Los síntomas principales son incapacidad de avanzar el tubo hacia la luz gástrica, pérdida de permeabilidad y fuga perigastrostomal7, aunque no siempre se presenta la tríada, ya que la impermeabilidad puede ser intermitente o presentarse solo fuga de contenido gástrico o síntomas de infección periestomal como edema, eritema y dolor. La dificultad para infundir los alimentos y la necesidad de mayor presión para hacerlo, o la pérdida del paso de la dieta, se presentará en estadios más avanzados cuando la oclusión es completa; en casos extremos, se palpará el botón interno bajo la piel. También se pueden encontrar datos en la anamnesis de una tracción fuerte del botón de gastrostomía7,8. Dentro de los factores de riesgo se mencionan postración, tracción ejercida sobre el dispositivo, falta de maniobras de prevención y niños o pacientes no cooperadores, lo que coincide con la paciente de este caso con parálisis cerebral. En relación con el dispositivo, un dato importante es el material, la forma de inserción y la distancia que queda entre el botón externo y la piel, y la tracción ejercida al usarla.
Para el diagnóstico, los estudios de imagen son importantes ya que permiten determinar cuánto ha migrado el tope interno y si está permeable el trayecto. En la tomografía axial computarizada (TAC) se podrá observar un botón de gastrostomía migrado; con la fluoroscopia, si el tracto de la gastrostomía sigue abierto, es posible que el contraste llegue a la cavidad gástrica y hará pasar por alto el diagnóstico. La ecografía endoscópica (EUS) de la pared facilita la localización del tope interno para determinar el tratamiento quirúrgico o endoscópico4,5. La panendoscopia será el estudio que permitirá confirmar el diagnóstico, observar la ulceración de la mucosa si se encuentra en etapas tempranas o tejido de granulación que cubre el tope interno con o sin fístula residual visible; además, puede permitir el cambio de la GEP.
Se han postulado tres grados de severidad (9):
Grado 1: migración parcial. Varía desde asintomático a síntomas leves, como dolor abdominal o infección de la ostomía.
Grado 2: migración subtotal. Cursa con disfunción de la sonda y extravasación de la alimentación.
Grado 3: migración total. Se manifiesta con obstrucción de la sonda. Dada la baja incidencia, el tratamiento no está estandarizado dependiendo del tipo de dispositivo y la profundidad de la migración del tope interno.
En la literatura, la endoscopia aparece como opción si el tope interno está cubierto por epitelio gástrico y apenas ha erosionado la musculatura.
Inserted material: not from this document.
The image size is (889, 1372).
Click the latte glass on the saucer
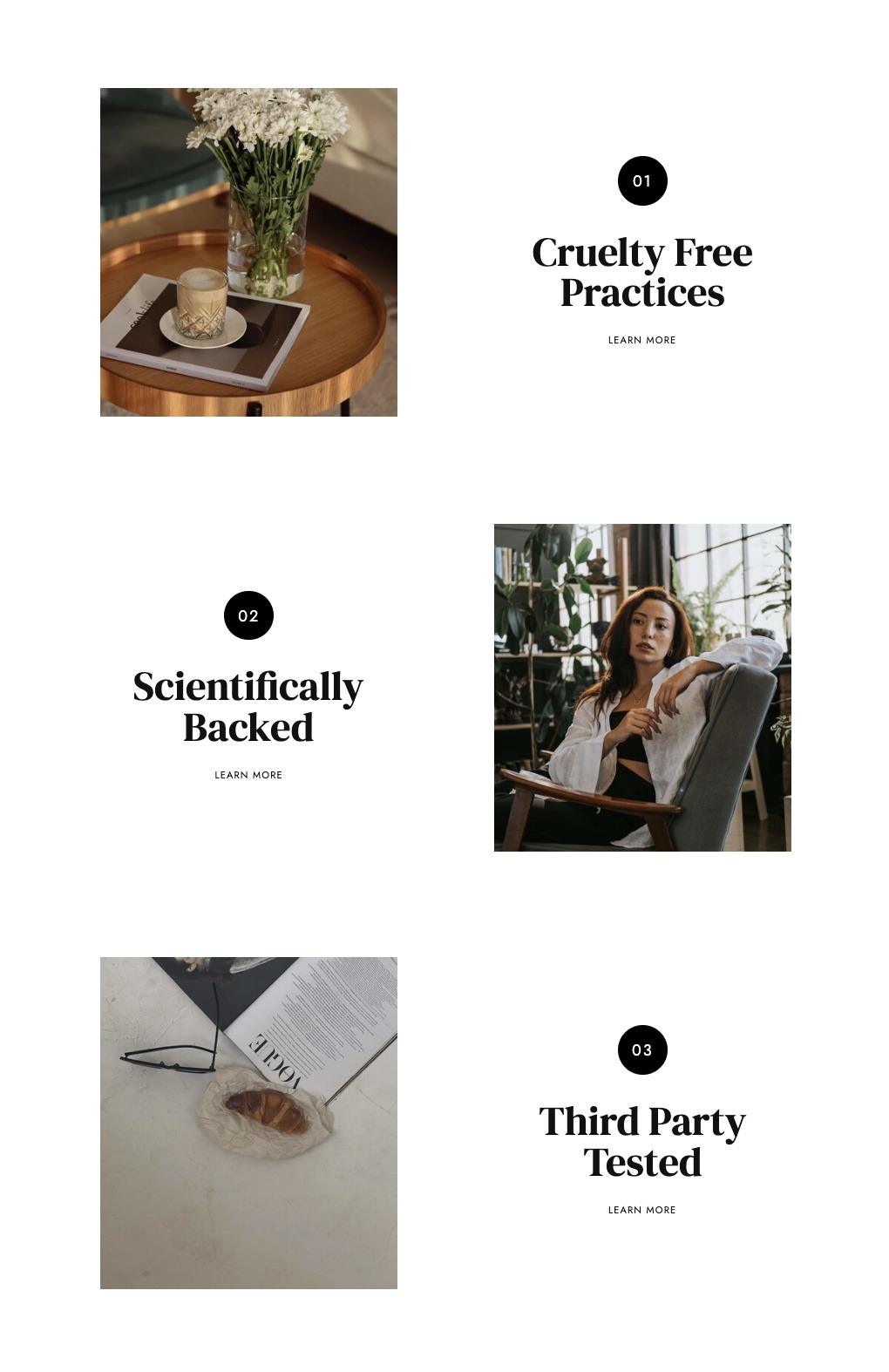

Se introduce una guía o dilatador para luego desplazar el tope interno hacia el estómago y proceder con el recambio de la misma con la técnica habitual2. Si el tope está cubierto completamente de mucosa gástrica, este debe ser liberado con la ayuda de un papilotomo y con cortes radiales para permitir la movilización del tope interno y realizar lo anteriormente descrito. No obstante, si la migración es hacia la pared abdominal, el abordaje será quirúrgico ya sea por laparotomía exploratoria o por abordaje laparoscópico2,6,9. Costa y colaboradores, en un estudio multicéntrico, evaluaron la seguridad y la efectividad de un dispositivo diseñado exclusivamente para el manejo del SBB (Flamingo Set; Medwork, Hochstadt, Germany) en una gran cohorte de pacientes. Mostraron los resultados de extracción con éxito en el 96,4% de los casos, con un tiempo medio por procedimiento de 22 minutos, una tasa de eventos adversos de 12,7% (sangrado, perforación, laceración gastroesofágica y sepsis) y un éxito de colocación de un nuevo dispositivo del 83%4. Sin embargo, se han utilizado varios dispositivos no diseñados para este propósito en particular como el paciente de este caso, en el que se utilizó con éxito una técnica endoscópica combinada con uso instrumental de laparoscopia.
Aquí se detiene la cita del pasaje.